Which lines in the items below contain the word "label"? Report each one in full, counting a match only when the case is the same.
[Dataset excerpts Boundary: Start]
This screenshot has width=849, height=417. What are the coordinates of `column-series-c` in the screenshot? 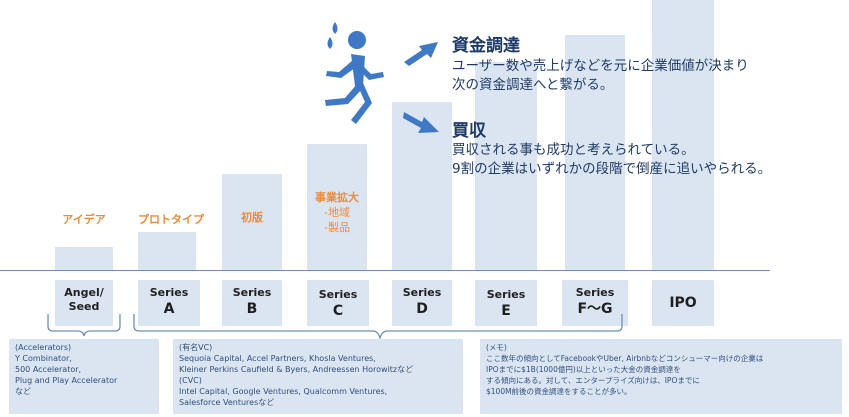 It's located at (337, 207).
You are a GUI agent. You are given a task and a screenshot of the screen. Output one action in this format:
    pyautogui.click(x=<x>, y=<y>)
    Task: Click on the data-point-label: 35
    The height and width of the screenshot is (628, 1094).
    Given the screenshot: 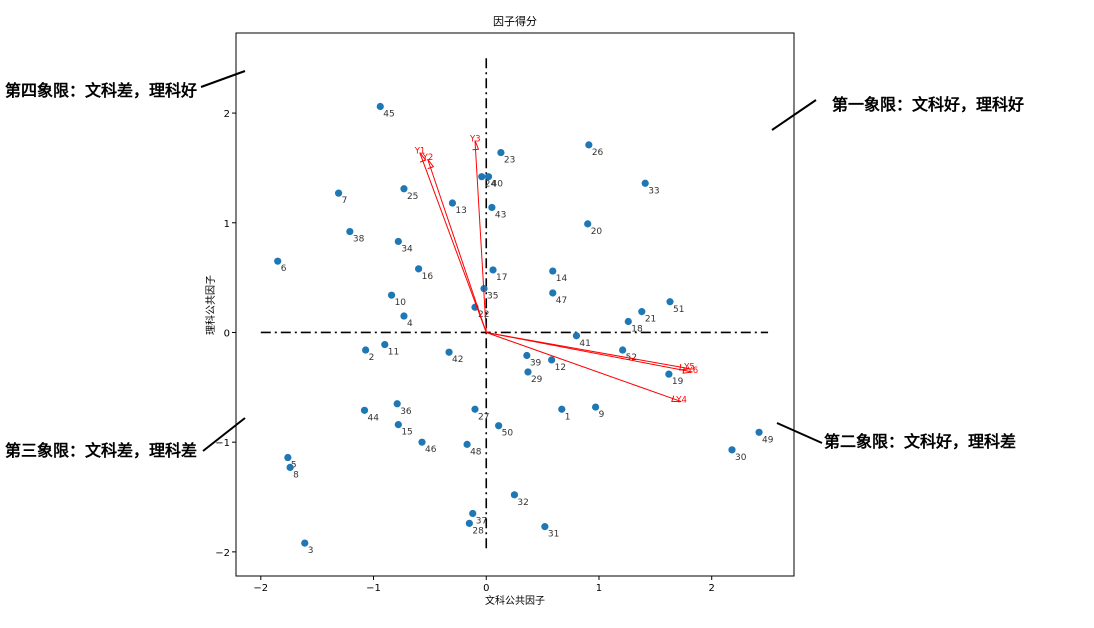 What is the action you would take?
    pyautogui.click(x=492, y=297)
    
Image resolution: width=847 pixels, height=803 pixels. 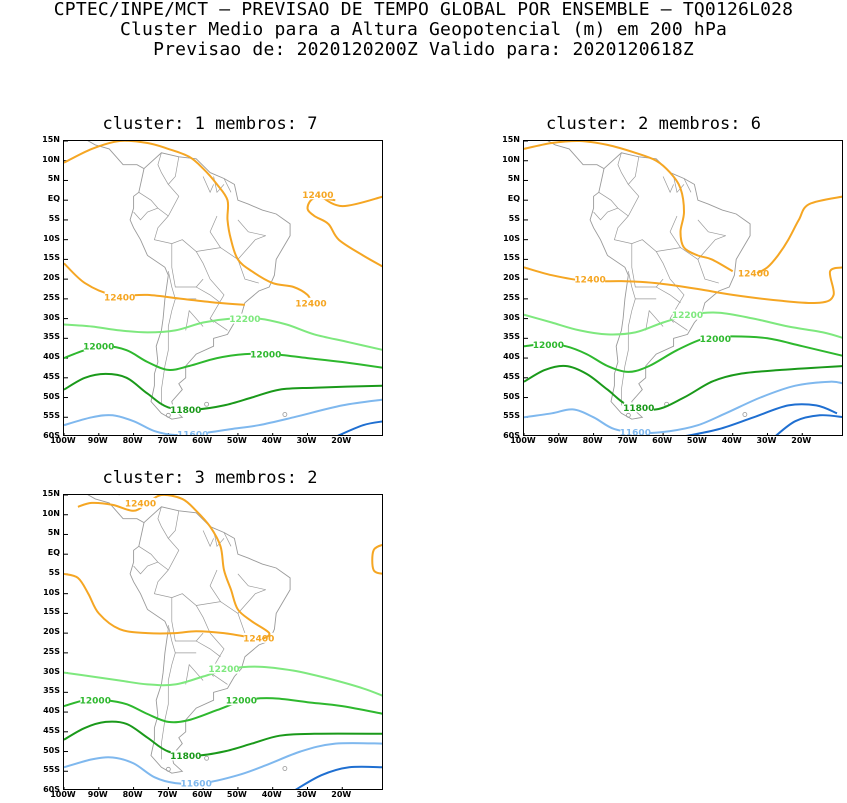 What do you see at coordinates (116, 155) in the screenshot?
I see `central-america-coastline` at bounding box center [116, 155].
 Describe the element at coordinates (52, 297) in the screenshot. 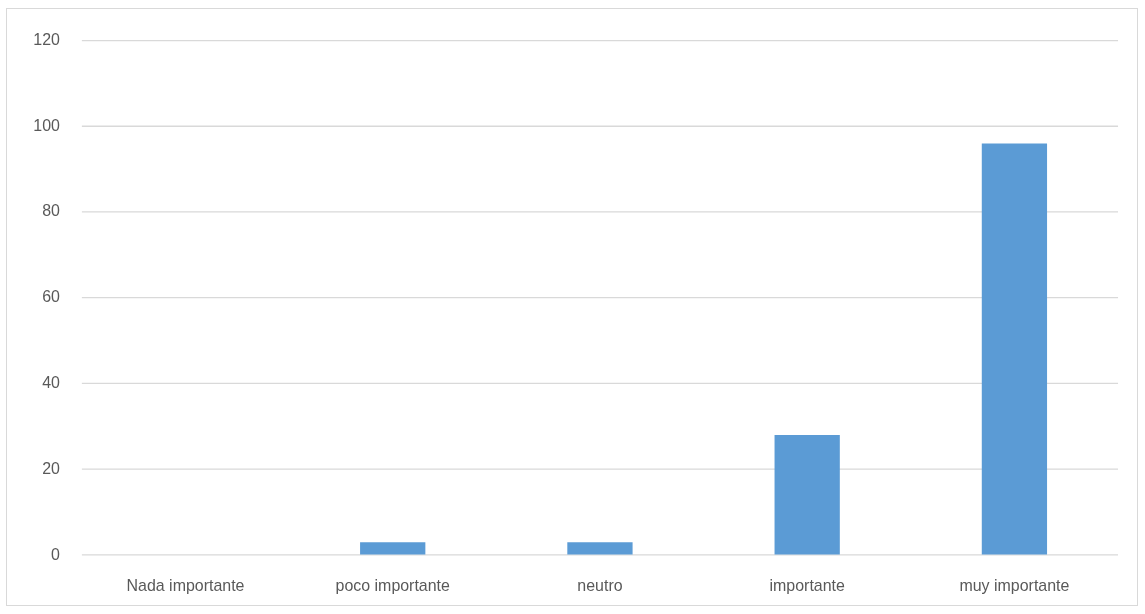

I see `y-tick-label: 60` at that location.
[Dataset excerpts Boundary: End]
**Task answer:**
    Task: Click on the data-point-label: 35
I see `y-tick-label: 60` at that location.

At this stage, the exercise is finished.